LA «MANOVRA» del governo Meloni è dunque a tempo e per di più condizionata in maniera decisiva: 21 miliardi sui 35, in gran parte ancora da sostanziare in poste di bilancio certe, dalla prossima settimana in parlamento. Presentata come un’operazione politica, primo passo di una legislatura lunga cinque anni, Giorgetti in una manciata di frasi ha semplicemente detto che si tratta di un altro decreto pieno di bonus, che fa seguito ai quasi 60 miliardi già stanziati da Draghi. Un’altra tappa verso un altro decreto che arriverà tra tre o quattro mesi.

SEMPRE che nel frattempo non intervenga una soluzione alla guerra russa in Ucraina, un accordo sul prezzo del gas a livello europeo e chissà quale capriola del destino che sollevi il famoso Pil oltre lo zero previsto l’anno prossimo. Un esecutivo, in ginocchio davanti alla policrisi capitalistica, stretto tra inflazione, speculazione e rigore dei conti indotto dalla nuova stagione di ristrettezze monetarie e austerità anticipata.

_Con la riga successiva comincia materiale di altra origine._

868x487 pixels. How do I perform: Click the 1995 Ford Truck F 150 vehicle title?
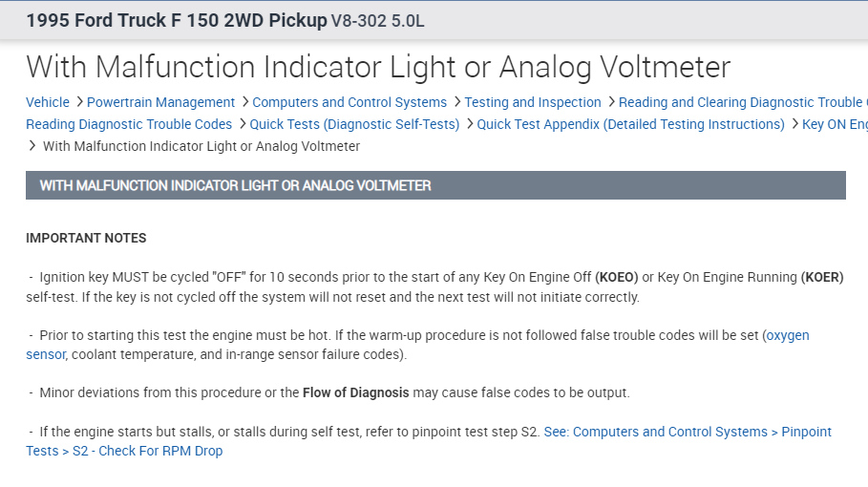177,20
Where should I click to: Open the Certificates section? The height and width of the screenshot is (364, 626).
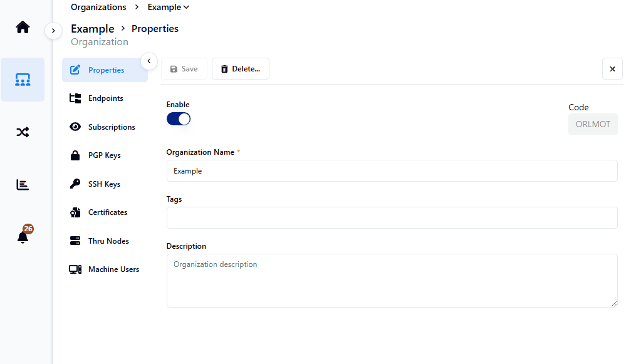coord(107,212)
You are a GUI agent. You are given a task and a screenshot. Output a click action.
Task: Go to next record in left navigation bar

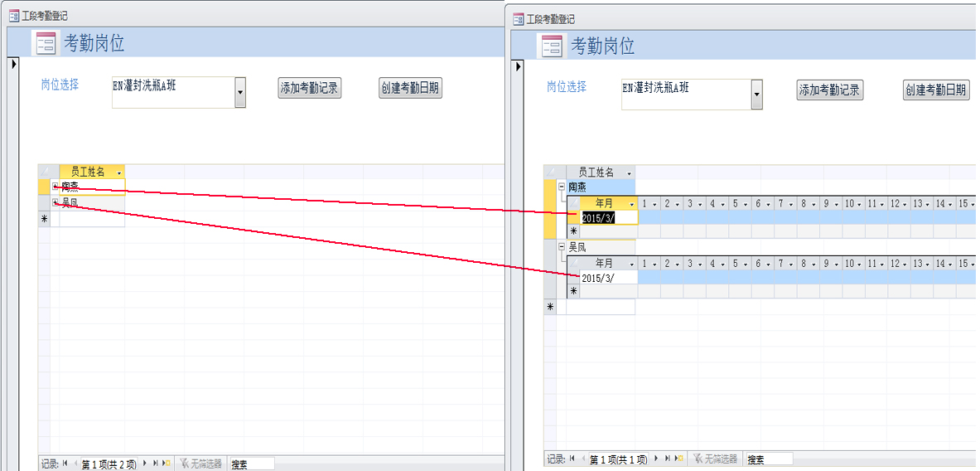point(145,464)
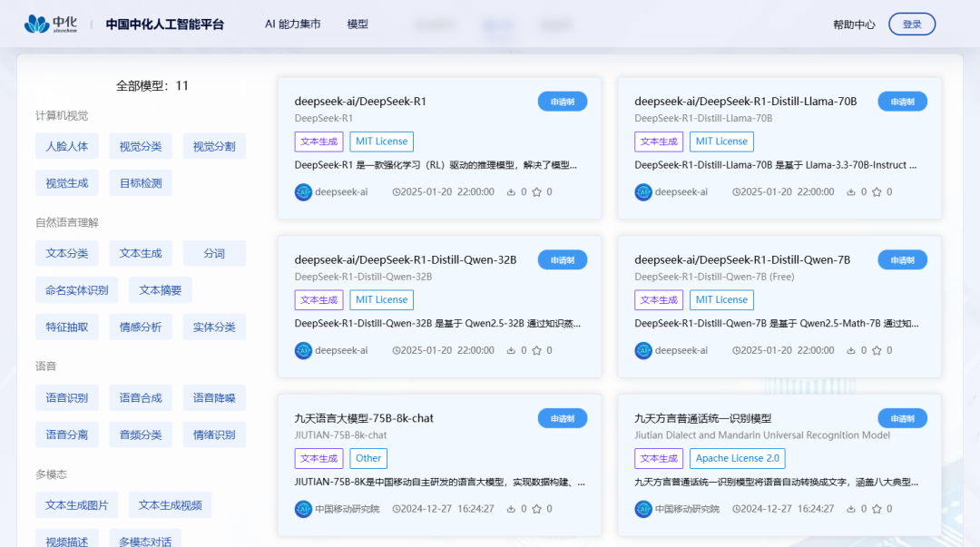Open the 模型 menu item
The image size is (980, 547).
point(358,24)
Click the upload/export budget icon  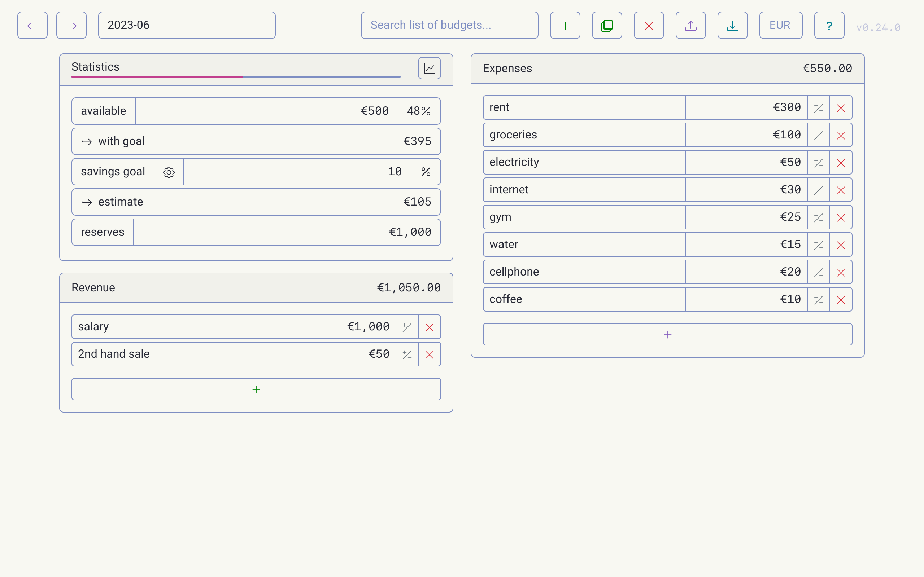690,25
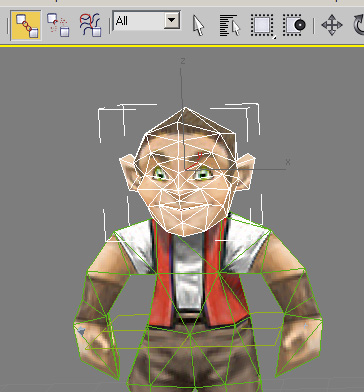This screenshot has height=392, width=364.
Task: Click the X axis label of gizmo
Action: [x=288, y=162]
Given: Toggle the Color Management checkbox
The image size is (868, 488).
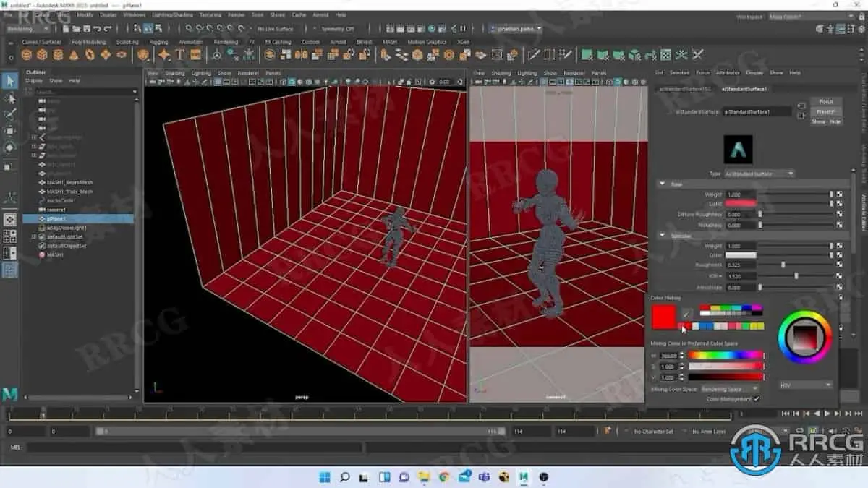Looking at the screenshot, I should [x=757, y=399].
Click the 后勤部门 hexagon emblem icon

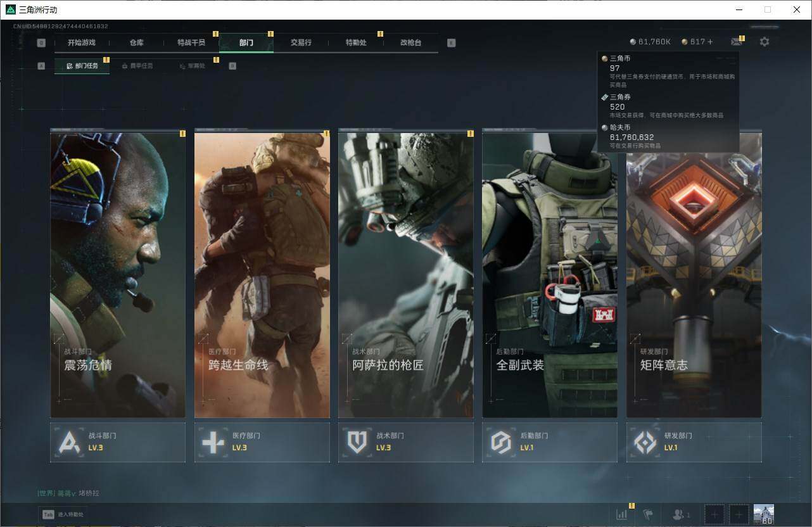coord(501,442)
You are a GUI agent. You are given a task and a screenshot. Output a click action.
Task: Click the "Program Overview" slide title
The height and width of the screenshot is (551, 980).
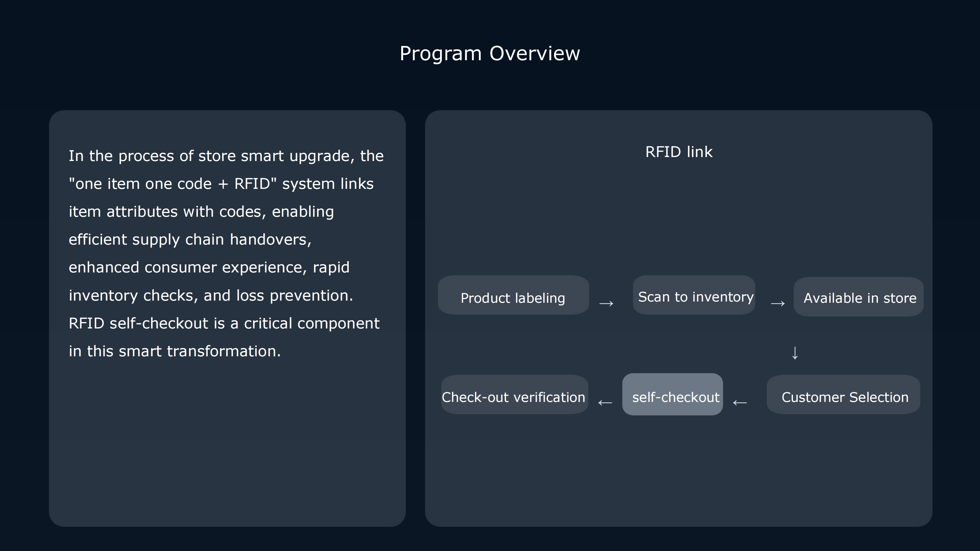click(x=490, y=53)
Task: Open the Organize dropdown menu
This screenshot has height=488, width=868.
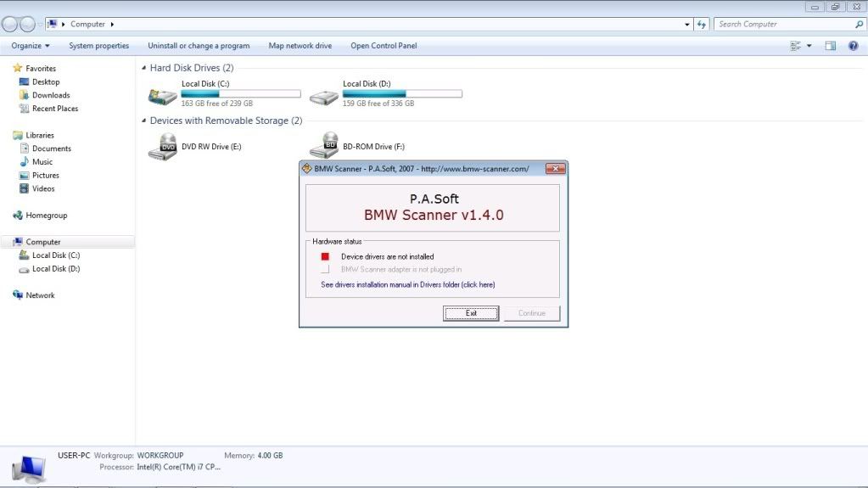Action: (31, 46)
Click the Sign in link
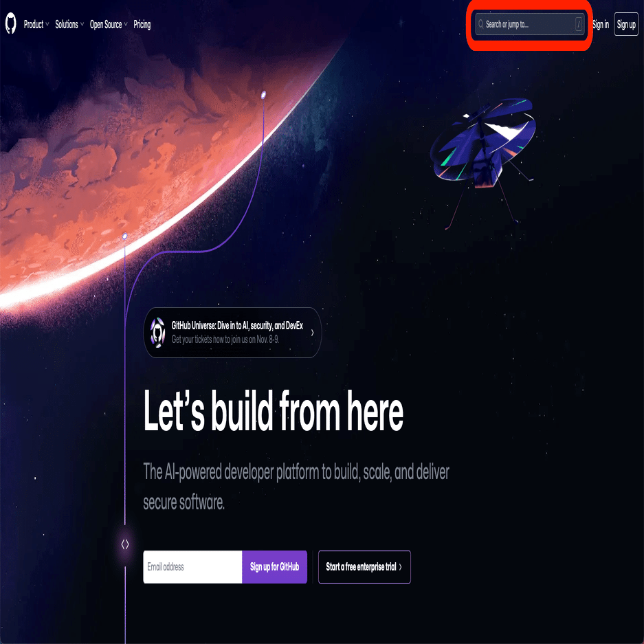Screen dimensions: 644x644 click(x=601, y=25)
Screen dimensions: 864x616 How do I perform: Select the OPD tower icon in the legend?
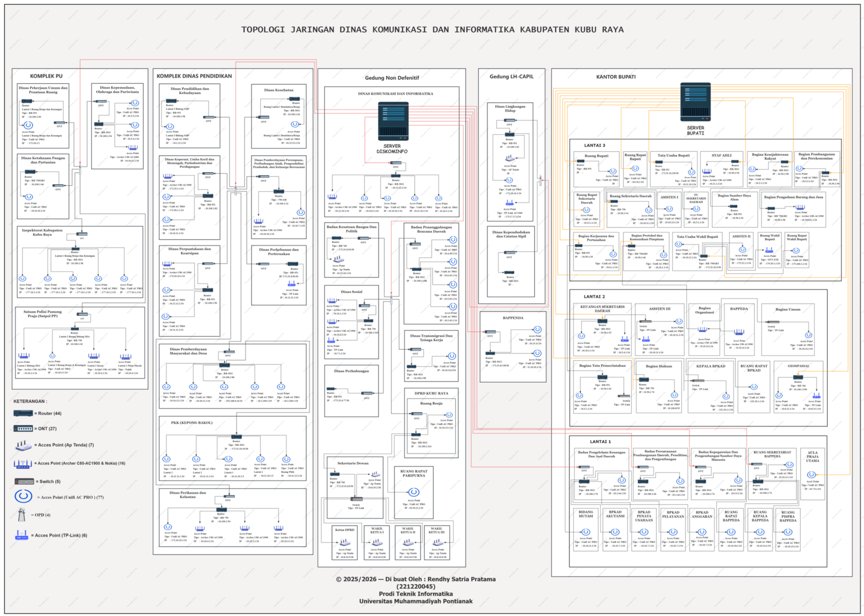pos(22,515)

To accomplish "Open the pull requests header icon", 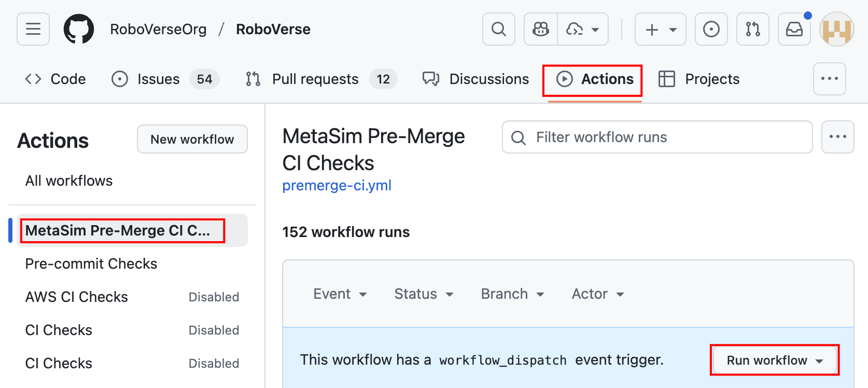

CIÒ NON HA IMPEDITO alla «Melonomics» di esibire un ringhio classista pieno di disprezzo verso poveri, precari, disoccupati e lavoratori autonomi impoveriti. L’innalzamento dell’uso del contante è un favore agli evasori. L’imposizione della Flat Tax, un regalo a liberi professionisti benestanti. La riattivazione del Ponte sullo Stretto, un inchino a costruttori e affaristi. La restrizione del “reddito di cittadinanza”, un attacco ai poveri. I voucher, una spinta agli schiavisti ricattatori. Poi c’è il taglieggiamento sulle rivalutazioni delle pensioni trattate da bancomat, come sempre. Condoni mascherati e molteplici inviti all’evasione. Sanità non rifinanziata dopo la catastrofe del Covid. Un bilancio organico di questa politica regressiva e reazionaria è stata fatta ieri dalla Cgil che, con il suo segretario generale Maurizio Landini, ha parlato della necessità di ricorrere a «forme creative di mobilitazione, per far conoscere la gravità di alcune scelte compiute». Di creatività, in effetti, ce ne vorrà parecchia in una società passivizzata, e impaurita.

LANDINI non ha escluso lo «sciopero» in uno scenario dove già fioccano annunci di manifestazioni, ciascun per sé, geloso dei propri frammenti, ma «senza bandiere», lo slogan più gettonato ieri tra le opposizioni che si fanno la concorrenza a chi prende prima la piazza. Oggi è previsto l’incontro con le strutture della Cgil, nei prossimi giorni sarà inviata una proposta di mobilitazione a Uil e Cisl. Sempre che ci siano spazi per un percorso unitario. «È il momento di unire e non di dividere le persone ed i territori, come il governo vuol fare con l’autonomia differenziata – dicono alla Cgil – È il momento della responsabilità e della fraternità, non dell’incitamento a far da sé e ad arrangiarsi».

I NODI: salari e contratti. Ii primi non aumentano, i secondi non si rinnovano. Bisogna andare a prendere i soldi dove sono. Per esempio gli extraprofitti sulle aziende che hanno speculato sull’energia, o sui farmaci, sin dallo scoppio della pandemia. Il governo parla di un contributo al 33%, secondo le norme europee e cerca i fondi per una misura che ha deluso Mario Draghi. Ieri dalla bassa cucina degli annunci è arrivato il dietrofront su «Opzione donna»: la pensione non sarebbe più legata al numero dei figli. Una norma discriminatoria per un’idea folle.